Hear Me

She imagined Sam working out there, just one building over. He would be tired by now but frustrated. Something had bothered him, so he kept sanding, cutting, stripping the wood with his hands. Then he would finally let go of whatever it was, through will or sheer exhaustion, and come inside to see his brother fucking his pet. Again.

She could do nothing. She was nothing. All the names that they called her—whore, slut, cum-hole—when had they become true? His fingers were inside her cunt, that part of her both exalted and feared. They worked in and out, drawing out pitiful moisture, making her ready.

She remembered arriving in a cold building. None of the girls would meet her eyes.

A sharp pain on her scalp and her head was pulled back. A voice against her ear. “My good girl. You’ll be my good girl. It’s what you want.”

They’ll never break me, she had promised to herself, silent and fierce. But what could she do?

Each time they beat her body, her mind would drift away. She could feel the pain, but it didn’t matter so much in that empty house of hopelessness. This time, she felt the currents of his cruelty pull her out to sea. But she went somewhere else this time, to a place where color suffused the air, where sounds clashed in sharp harmony, where memories burst on her tongue like spices, rich and bittersweet.

*

My name is Melody Cole, and I was born in Syracuse, New York more years ago than I usually cared to admit. As a young child, I ran in a pack of girls, barefoot and wild, kicking up cold dry leaves behind us. We made a fort out of bed sheets and loose lumber that came down when the boys launched a full pillow assault. Soon enough my friends were drawn away from our tight circle by lopsided smiles and stammered invitations to the movies.

I wasn’t, but not for lack of wanting. Too skinny to be hot, too shy to be noticed, I walked the same wooded trails alone. When I didn’t get asked to prom, my mom set me up with the neighbors’ college-aged son. He was surprisingly charming, and I put out for the first time that night.

I got my degree in business development and marketing from Penn State, and right about the time I decided I didn’t need boys to make me happy, they discovered they liked my skinny body and aloofness. Dinner at a fabulous restaurant and coffee back at my place became standard Saturday night fare with whatever exec was passing through the office, but relationships took a backseat to my career.

It was a lonely existence and when one of my girlfriends needed a place to crash after breaking up with her boyfriend, I had been grateful for the company. We built a grown-up fort out of ice cream and sappy movies, swearing off pesky boys for good.
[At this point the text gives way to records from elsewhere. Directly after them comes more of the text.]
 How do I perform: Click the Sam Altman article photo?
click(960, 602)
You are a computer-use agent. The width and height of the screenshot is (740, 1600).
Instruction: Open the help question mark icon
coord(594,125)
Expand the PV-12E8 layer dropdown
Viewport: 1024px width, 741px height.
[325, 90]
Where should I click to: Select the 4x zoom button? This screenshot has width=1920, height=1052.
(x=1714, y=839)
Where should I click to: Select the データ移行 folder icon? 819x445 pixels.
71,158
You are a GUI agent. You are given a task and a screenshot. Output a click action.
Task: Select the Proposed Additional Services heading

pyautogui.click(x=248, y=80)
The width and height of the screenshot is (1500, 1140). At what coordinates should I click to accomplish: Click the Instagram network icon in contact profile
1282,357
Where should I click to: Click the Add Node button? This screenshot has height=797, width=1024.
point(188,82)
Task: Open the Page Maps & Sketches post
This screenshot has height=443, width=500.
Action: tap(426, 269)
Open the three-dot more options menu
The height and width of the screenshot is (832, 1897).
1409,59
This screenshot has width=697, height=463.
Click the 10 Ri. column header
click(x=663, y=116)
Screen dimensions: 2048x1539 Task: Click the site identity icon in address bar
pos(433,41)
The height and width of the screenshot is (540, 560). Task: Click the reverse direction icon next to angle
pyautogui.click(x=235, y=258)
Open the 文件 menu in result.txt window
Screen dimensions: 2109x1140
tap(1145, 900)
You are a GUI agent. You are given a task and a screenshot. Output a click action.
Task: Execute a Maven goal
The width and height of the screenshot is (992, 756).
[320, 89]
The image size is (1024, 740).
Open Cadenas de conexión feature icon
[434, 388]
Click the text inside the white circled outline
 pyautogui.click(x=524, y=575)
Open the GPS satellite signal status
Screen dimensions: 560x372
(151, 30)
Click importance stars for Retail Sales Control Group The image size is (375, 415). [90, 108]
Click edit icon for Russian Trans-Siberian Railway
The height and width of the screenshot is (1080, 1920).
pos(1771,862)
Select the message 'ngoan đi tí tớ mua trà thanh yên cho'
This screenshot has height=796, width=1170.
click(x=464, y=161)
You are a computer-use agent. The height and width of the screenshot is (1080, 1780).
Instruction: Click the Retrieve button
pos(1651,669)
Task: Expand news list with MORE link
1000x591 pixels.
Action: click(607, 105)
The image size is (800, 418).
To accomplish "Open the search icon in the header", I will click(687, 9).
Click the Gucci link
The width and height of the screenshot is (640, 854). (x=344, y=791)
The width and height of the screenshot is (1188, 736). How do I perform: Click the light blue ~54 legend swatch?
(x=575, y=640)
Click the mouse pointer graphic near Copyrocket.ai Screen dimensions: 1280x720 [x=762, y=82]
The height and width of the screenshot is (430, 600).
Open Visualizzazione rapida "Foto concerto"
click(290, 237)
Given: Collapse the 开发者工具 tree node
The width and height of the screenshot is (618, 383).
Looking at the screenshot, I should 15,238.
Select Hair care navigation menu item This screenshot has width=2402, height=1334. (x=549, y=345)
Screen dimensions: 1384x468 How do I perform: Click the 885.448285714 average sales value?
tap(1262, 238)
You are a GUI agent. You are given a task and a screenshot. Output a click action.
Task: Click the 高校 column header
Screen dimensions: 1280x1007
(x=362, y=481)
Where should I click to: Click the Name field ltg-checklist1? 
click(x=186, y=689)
But soon my friend grew restless, drawn away by five o’clock shadows and multiple orgasms.

Ever the follower, I tagged along with her to a munch, where a group of kinky folks got together and one of the Doms presented on the topic of informed consent. That Saturday I bailed on my scheduled date with the VP of Internal Development to go with her to the local kink club. Soon I was going a couple of nights a week, and several play partners had narrowed down to one, and next thing I knew, we had signed a power exchange contract and were picking out curtains.

I had been so sure of myself, smug in the certainty that I was doing the right thing. Powerful during the day and submissive at night—wasn’t that every girl’s fantasy? So I had everything.

Until my Dom and boyfriend told me I was too needy, too clingy. He was looking for a partner, not a pet. I needed to move out. Obedient to the end, I left, lost and needier than ever. The sweet contradiction of confidence and humility crumbled, leaving only a mess.

Things blurred after that. There was a gap in my memory, but it was a small tithe for all that had been returned to me.

I remembered, again, arriving in a cold building. I remembered that none of the girls would meet my eyes, and how that scared me worse than the guns and masks that had come before. I had sworn they would never break me.

I had been wrong. It had only been the shell of a woman who woke up here under Sam’s reluctant guidance. Unable to speak, unable to remember, unable to even think.

Not anymore.

In a sudden motion, I jerked my head back. A crack sounded in my ear, followed by a pained groan. The impact hurt me too, but if there was one thing to be grateful for in all this, it was that my pain tolerance was practically a superpower at this point. When he tried to restrain me by my hair, I felt it rip from my scalp. When he grabbed hold of my wrist, I twisted hard, sending agony through my shoulder by breaking free in the same motion.

I shrugged off his attacks as if he were a butterfly flapping at my face. After fumbling with the lock, I flung open the lid of the trunk. A whip. That damned collar. There. The leather bundle unrolled, dropping the knife into my hand.

I whirled, and his look of shock sent dark satisfaction through me. I wondered if this is what the men had who hurt me had felt, the fear of his victim an aphrodisiac to violence.

“I was worried about you,” he said. “Worried we’d gone too far.”